**Record list:**
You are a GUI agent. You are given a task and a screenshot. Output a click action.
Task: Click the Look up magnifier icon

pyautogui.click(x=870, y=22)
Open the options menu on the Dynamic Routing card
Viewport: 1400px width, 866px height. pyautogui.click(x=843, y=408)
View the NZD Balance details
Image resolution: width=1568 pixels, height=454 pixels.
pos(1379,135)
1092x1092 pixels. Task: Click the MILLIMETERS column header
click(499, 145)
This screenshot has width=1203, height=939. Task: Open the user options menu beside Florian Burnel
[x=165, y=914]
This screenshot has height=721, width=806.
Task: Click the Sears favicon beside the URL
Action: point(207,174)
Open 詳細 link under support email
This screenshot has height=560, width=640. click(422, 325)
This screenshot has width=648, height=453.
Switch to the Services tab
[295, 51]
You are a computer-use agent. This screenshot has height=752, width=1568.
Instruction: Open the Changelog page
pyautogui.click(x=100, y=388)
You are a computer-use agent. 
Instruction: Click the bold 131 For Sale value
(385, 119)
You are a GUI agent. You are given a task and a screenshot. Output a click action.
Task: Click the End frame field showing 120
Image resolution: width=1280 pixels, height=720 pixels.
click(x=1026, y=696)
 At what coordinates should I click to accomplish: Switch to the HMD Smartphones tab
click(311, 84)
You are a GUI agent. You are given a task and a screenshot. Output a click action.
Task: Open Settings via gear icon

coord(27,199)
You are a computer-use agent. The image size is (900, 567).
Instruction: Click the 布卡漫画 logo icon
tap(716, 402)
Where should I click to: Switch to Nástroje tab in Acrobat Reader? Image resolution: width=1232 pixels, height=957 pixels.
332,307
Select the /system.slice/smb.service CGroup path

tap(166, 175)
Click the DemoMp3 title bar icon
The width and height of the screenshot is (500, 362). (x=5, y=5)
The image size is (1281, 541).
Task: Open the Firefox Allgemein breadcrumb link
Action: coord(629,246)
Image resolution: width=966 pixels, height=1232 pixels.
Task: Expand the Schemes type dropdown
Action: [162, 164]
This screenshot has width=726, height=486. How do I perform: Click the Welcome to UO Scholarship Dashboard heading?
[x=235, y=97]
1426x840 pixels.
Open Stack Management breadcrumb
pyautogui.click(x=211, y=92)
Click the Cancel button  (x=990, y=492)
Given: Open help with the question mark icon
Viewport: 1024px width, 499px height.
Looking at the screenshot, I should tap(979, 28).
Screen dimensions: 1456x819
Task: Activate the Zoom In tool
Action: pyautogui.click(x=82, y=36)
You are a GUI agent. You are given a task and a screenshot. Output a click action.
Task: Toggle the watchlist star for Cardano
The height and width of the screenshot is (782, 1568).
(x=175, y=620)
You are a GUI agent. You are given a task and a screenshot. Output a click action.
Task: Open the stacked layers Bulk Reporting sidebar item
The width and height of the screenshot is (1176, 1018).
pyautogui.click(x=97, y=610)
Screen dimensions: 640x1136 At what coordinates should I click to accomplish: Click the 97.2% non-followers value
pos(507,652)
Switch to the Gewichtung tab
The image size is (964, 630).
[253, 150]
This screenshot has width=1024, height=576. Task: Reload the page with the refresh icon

**To be done:**
Write out all the entries above again, changing every "GUI agent" to "desktop assistant" and leaving the rest untouched.

**Final result:**
You are a desktop assistant. You are given a task and a screenshot. Output a click action.
Task: Click the Look up magnifier icon

pyautogui.click(x=870, y=22)
Open the options menu on the Dynamic Routing card
Viewport: 1400px width, 866px height. pyautogui.click(x=843, y=408)
View the NZD Balance details
Image resolution: width=1568 pixels, height=454 pixels.
pos(1379,135)
1092x1092 pixels. Task: Click the MILLIMETERS column header
click(499, 145)
This screenshot has width=1203, height=939. Task: Open the user options menu beside Florian Burnel
[x=165, y=914]
This screenshot has height=721, width=806.
Task: Click the Sears favicon beside the URL
Action: point(207,174)
Open 詳細 link under support email
This screenshot has height=560, width=640. click(422, 325)
This screenshot has width=648, height=453.
Switch to the Services tab
[295, 51]
You are a computer-use agent. This screenshot has height=752, width=1568.
Instruction: Open the Changelog page
pyautogui.click(x=100, y=388)
You are a computer-use agent. 
Instruction: Click the bold 131 For Sale value
(385, 119)
You are a desktop assistant. You are given a task and a screenshot. Output a click action.
Task: Click the End frame field showing 120
Image resolution: width=1280 pixels, height=720 pixels.
click(x=1026, y=696)
 At what coordinates should I click to accomplish: Switch to the HMD Smartphones tab
click(311, 84)
You are a desktop assistant. You are given a task and a screenshot. Output a click action.
Task: Open Settings via gear icon

coord(27,199)
You are a computer-use agent. The image size is (900, 567).
Instruction: Click the 布卡漫画 logo icon
tap(716, 402)
Where should I click to: Switch to Nástroje tab in Acrobat Reader? Image resolution: width=1232 pixels, height=957 pixels.
332,307
Select the /system.slice/smb.service CGroup path

tap(166, 175)
Click the DemoMp3 title bar icon
The width and height of the screenshot is (500, 362). (x=5, y=5)
The image size is (1281, 541).
Task: Open the Firefox Allgemein breadcrumb link
Action: coord(629,246)
Image resolution: width=966 pixels, height=1232 pixels.
Task: Expand the Schemes type dropdown
Action: [162, 164]
This screenshot has width=726, height=486. How do I perform: Click the Welcome to UO Scholarship Dashboard heading?
[x=235, y=97]
1426x840 pixels.
Open Stack Management breadcrumb
pyautogui.click(x=211, y=92)
Click the Cancel button  (x=990, y=492)
Given: Open help with the question mark icon
Viewport: 1024px width, 499px height.
Looking at the screenshot, I should tap(979, 28).
Screen dimensions: 1456x819
Task: Activate the Zoom In tool
Action: pyautogui.click(x=82, y=36)
You are a desktop assistant. You are given a task and a screenshot. Output a click action.
Task: Toggle the watchlist star for Cardano
The height and width of the screenshot is (782, 1568).
(x=175, y=620)
You are a desktop assistant. You are given a task and a screenshot. Output a click action.
Task: Open the stacked layers Bulk Reporting sidebar item
The width and height of the screenshot is (1176, 1018).
pyautogui.click(x=97, y=610)
Screen dimensions: 640x1136 At what coordinates should I click to accomplish: Click the 97.2% non-followers value
pos(507,652)
Switch to the Gewichtung tab
The image size is (964, 630).
[253, 150]
This screenshot has width=1024, height=576. Task: Reload the page with the refresh icon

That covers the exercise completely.